Ward's story is rich with descriptions of South Africa, where he was hunting for fossils in the Karoo highlands, and of the people he worked with on various expeditions. There is a lot about the process of fieldwork, about the beauty of the Karoo, and about the difficulties and rewards of working in this challenging environment. And scattered throughout the narrative are clear accounts of the questions that Ward and his colleagues want to address and the way the data they are laboring to collect may reveal some answers.

The work carried out by Ward and his associates reduced the time frame for the Permian extinction from a few million to less than 100,000 years. It added important detail to the paleontological picture of late Permian and early Triassic life in the Karoo. But it didn't tie down what caused the Permian extinction.

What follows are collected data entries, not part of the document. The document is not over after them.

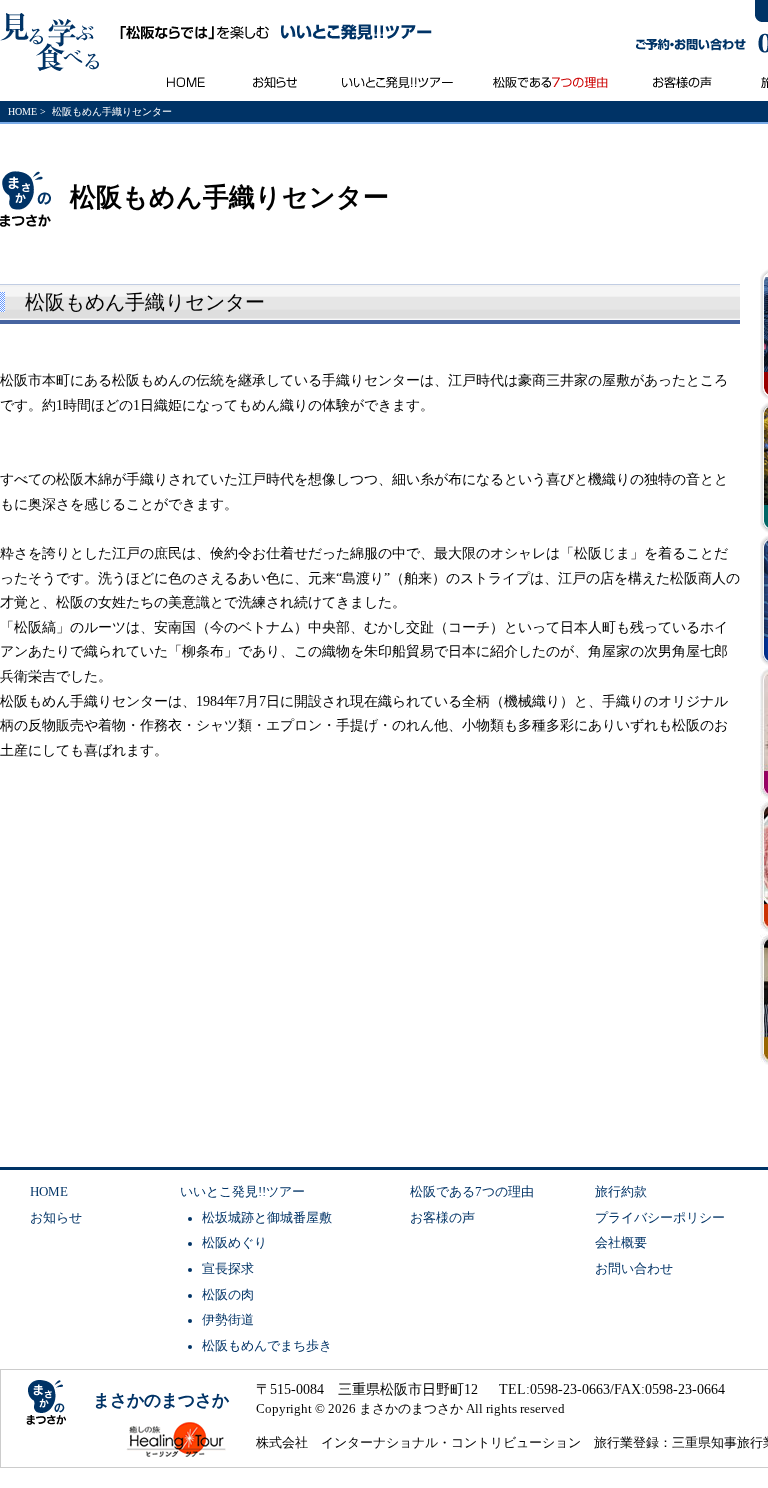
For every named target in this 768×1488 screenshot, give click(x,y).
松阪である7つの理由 (472, 1192)
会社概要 (621, 1243)
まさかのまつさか (161, 1400)
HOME (22, 111)
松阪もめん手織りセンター (145, 302)
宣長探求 (228, 1269)
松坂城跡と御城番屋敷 (267, 1218)
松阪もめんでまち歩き (267, 1346)
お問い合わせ (634, 1269)
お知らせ (56, 1218)
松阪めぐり (234, 1243)
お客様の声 (442, 1218)
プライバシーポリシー (660, 1218)
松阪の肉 (228, 1295)
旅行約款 (621, 1192)
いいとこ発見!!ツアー (242, 1192)
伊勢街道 (228, 1320)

When Ward finished writing, he thought the most plausible explanation for the Permian extinction was a massive release of carbon dioxide or methane into the earth's atmosphere. Last month, however, a group of geologists working in Antarctica published a paper saying they'd identified evidence of a meteoritic impact in the Permian / Triassic boundary stratum. In explaining the Permian extinction, as with so many other questions in science, there is much that remains to be done.

John R. Alden is an archaeologist interested in the origin and evolution of complex societies. His most recent fieldwork in a difficult but rewarding environment was in highland Iran, where he hopes to return next spring.